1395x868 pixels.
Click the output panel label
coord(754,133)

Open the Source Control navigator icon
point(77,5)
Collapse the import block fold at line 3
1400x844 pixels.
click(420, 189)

Goal of the exercise:
The records above are to be repeated exactly, in their entirety.

Final answer:
1395x868 pixels.
Click the output panel label
coord(754,133)

Open the Source Control navigator icon
point(77,5)
Collapse the import block fold at line 3
1400x844 pixels.
click(420, 189)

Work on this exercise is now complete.